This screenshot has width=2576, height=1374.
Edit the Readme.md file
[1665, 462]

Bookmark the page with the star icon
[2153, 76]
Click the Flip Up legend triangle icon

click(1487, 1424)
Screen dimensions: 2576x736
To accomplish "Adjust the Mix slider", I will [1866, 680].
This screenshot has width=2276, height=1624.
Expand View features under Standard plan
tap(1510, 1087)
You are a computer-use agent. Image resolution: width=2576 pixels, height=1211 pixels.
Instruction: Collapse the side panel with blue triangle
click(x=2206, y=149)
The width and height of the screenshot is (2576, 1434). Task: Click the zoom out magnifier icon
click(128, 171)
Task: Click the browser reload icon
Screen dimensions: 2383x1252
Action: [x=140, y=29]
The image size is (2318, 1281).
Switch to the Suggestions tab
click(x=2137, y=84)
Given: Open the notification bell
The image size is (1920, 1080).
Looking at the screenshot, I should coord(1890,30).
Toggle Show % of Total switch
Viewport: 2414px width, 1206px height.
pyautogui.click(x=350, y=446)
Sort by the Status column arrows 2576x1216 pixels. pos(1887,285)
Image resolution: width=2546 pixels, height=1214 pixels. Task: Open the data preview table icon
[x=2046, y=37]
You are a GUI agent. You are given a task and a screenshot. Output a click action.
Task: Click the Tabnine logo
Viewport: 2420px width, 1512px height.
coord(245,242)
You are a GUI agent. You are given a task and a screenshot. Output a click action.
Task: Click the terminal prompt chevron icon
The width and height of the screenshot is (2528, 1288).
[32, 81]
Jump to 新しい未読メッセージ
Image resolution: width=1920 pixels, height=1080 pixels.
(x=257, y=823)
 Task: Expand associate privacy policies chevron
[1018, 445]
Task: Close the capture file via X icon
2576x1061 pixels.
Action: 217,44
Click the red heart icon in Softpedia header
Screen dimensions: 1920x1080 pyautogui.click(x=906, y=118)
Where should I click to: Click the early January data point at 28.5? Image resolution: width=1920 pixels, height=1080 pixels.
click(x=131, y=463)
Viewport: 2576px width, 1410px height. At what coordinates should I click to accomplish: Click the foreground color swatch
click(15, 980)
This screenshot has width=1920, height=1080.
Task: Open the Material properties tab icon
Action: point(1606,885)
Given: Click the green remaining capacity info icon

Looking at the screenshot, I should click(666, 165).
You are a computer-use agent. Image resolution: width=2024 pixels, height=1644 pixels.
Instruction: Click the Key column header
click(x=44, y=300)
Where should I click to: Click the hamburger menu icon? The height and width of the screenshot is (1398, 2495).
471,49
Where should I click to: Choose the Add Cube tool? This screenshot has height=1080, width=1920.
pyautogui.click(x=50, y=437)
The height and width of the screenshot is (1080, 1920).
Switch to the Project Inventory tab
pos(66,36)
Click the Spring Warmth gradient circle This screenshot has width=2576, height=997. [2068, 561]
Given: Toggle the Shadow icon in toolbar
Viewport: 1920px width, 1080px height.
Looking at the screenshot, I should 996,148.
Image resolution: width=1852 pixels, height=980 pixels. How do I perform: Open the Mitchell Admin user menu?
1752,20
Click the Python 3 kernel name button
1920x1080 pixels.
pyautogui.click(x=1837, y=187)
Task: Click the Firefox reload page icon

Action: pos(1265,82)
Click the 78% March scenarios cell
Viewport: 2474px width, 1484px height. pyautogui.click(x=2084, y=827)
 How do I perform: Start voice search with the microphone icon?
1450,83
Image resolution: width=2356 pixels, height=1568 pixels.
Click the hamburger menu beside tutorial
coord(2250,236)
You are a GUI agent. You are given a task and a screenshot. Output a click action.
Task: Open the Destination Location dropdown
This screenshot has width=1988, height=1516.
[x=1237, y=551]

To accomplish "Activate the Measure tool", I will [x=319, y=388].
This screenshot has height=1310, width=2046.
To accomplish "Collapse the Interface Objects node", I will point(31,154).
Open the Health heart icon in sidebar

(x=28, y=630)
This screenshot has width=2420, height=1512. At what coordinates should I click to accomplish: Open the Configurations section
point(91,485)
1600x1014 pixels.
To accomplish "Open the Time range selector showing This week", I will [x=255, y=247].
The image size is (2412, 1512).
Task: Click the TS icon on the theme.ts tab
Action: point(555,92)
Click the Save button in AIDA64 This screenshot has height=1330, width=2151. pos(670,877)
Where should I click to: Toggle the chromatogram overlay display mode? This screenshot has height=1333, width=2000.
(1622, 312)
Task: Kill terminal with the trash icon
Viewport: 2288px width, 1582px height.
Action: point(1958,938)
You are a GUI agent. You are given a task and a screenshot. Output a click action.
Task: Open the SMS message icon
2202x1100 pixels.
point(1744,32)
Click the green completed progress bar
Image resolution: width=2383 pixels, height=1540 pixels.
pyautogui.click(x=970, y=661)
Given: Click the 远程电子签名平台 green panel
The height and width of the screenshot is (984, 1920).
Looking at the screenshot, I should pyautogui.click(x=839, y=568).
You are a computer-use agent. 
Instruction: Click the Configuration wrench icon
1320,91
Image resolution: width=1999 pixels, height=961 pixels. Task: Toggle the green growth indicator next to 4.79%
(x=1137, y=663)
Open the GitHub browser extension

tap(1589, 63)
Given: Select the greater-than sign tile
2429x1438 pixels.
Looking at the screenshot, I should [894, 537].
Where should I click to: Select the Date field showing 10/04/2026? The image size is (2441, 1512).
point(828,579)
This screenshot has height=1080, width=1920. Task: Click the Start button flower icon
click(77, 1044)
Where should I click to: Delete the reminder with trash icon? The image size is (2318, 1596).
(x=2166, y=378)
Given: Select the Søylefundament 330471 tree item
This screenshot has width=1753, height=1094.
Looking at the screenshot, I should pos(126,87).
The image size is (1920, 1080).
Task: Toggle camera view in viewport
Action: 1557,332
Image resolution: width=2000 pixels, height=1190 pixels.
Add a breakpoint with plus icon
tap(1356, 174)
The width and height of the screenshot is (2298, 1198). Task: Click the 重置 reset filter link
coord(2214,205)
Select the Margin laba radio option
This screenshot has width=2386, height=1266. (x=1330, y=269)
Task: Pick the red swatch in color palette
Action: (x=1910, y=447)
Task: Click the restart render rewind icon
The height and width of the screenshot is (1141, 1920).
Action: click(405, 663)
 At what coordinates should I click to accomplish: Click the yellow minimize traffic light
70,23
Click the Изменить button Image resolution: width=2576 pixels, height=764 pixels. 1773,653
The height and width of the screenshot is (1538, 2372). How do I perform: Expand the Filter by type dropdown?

:::::

* [Work required]: The answer must consist of every line from the entries above that contains "terminal".

* [Solution to this task]:
Task: Click the terminal prompt chevron icon
Task: Kill terminal with the trash icon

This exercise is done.